I’ve got a large dataframe that I would like to apply a filter to. The condition is that if the difference between an element and it’s previous value is greater than 40, I would like to set that element to NA.
Mini-data sample:
mydataframe <- data.frame(matrix(runif(n=150, min=1, max=100), nrow=10))
I was able to create a matrix based on the difference between the element and its previous element fairly easily, but using that to filter the original data frame is proving tricky. This is the calculation I used to generate the difference matrix:
calculatedifference <- function(a) {
difference = a - lag(a)
difference
}
differencematrix <- sapply(mydataframe, calculatedifference)

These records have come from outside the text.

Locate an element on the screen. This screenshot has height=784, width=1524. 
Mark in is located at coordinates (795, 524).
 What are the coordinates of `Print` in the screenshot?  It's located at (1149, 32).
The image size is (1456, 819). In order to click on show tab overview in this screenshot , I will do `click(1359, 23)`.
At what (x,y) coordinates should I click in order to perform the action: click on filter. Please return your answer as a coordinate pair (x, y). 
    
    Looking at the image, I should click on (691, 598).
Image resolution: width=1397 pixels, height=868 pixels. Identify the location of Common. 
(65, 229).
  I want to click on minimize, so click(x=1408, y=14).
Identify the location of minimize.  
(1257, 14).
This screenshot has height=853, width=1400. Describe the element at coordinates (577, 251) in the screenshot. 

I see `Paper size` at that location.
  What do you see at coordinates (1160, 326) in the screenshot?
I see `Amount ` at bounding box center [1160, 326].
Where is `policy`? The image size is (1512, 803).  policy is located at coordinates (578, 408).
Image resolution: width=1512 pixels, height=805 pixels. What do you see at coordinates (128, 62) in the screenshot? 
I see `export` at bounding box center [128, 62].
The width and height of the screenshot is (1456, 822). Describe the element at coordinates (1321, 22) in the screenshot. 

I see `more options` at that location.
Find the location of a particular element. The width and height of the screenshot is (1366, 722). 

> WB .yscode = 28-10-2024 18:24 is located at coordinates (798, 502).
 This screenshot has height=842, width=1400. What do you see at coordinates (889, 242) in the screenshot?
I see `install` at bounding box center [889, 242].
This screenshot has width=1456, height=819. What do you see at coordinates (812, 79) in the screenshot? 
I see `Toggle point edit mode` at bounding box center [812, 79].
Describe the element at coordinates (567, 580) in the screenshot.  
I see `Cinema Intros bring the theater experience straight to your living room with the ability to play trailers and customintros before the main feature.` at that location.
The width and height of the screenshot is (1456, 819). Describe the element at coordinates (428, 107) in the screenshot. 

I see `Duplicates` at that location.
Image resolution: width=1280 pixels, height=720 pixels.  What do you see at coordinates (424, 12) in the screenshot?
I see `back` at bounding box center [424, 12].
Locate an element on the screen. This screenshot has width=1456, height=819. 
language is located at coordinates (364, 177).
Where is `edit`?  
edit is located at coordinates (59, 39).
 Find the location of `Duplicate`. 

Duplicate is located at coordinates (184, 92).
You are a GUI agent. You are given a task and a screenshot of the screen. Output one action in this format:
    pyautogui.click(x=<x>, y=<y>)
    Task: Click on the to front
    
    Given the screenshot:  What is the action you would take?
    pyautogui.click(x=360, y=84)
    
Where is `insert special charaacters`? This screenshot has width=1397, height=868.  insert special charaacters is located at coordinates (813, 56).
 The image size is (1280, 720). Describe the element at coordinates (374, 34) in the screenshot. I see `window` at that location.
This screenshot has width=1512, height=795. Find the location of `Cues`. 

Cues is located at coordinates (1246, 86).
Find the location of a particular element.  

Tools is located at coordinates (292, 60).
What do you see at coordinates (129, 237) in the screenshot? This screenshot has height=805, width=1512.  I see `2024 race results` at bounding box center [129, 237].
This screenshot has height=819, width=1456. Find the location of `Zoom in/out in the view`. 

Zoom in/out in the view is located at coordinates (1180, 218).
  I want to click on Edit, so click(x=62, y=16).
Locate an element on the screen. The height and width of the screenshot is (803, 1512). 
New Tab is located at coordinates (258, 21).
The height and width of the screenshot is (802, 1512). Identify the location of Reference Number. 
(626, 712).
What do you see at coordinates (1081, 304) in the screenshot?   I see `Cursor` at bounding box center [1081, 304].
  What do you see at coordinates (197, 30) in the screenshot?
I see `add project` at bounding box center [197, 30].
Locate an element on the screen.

I tried the following, but it returned a dataframe filled with NA:
differencefilter <- function(a){
difference = a - lag(a)
case_when(
difference > 40 ~ NA
)
}
Probably because I am feeding case_when() an entire vector and it’s setting the whole thing to NA rather than whichever elements fulfill the condition. Not sure how to sequence the command for each individual element within each vector. My original plan was to build a function for a single vector, and then sapply it to the original dataframe, but if there’s a more efficient way of accomplishing the goal, that would be great too. Again, I want elements in the original mydataframe set to NA, not the values in differencematrix. Thanks for any help!
>Solution :
Your method is good, the problem is that you don’t set a default value for case_when when your condition isn’t met, and case_when‘s default default is NA. If you change your code to
case_when(
difference > 40 ~ NA, .default = a
)
I think it will work. I would go a little more directly, like this:
set.seed(47)
mydataframe <- data.frame(matrix(runif(n=50, min=1, max=100), nrow=5))
library(dplyr)
mydataframe
# X1 X2 X3 X4 X5 X6 X7 X8 X9 X10
# 1 97.71924 69.44983 14.74096 90.295379 18.63639 38.622468 75.13312 44.52890 6.806878 21.08084
# 2 38.01769 39.51712 70.49673 40.649777 56.12284 4.342001 37.52843 24.84979 37.672119 66.51133
# 3 76.38870 47.42565 17.05717 4.063552 52.06370 4.652532 47.30130 97.66172 60.239314 96.34999
# 4 82.42667 54.78766 60.33139 8.064458 14.20961 54.107717 20.16720 48.89779 93.813872 37.83152
# 5 57.78090 92.56431 51.09757 47.363336 69.23906 80.155587 89.79590 68.70130 37.310393 85.85034
mydataframe |>
mutate(across(everything(), \(x) abs(ifelse(abs(x - lag(x, default = first(x))) > 40, NA, x))))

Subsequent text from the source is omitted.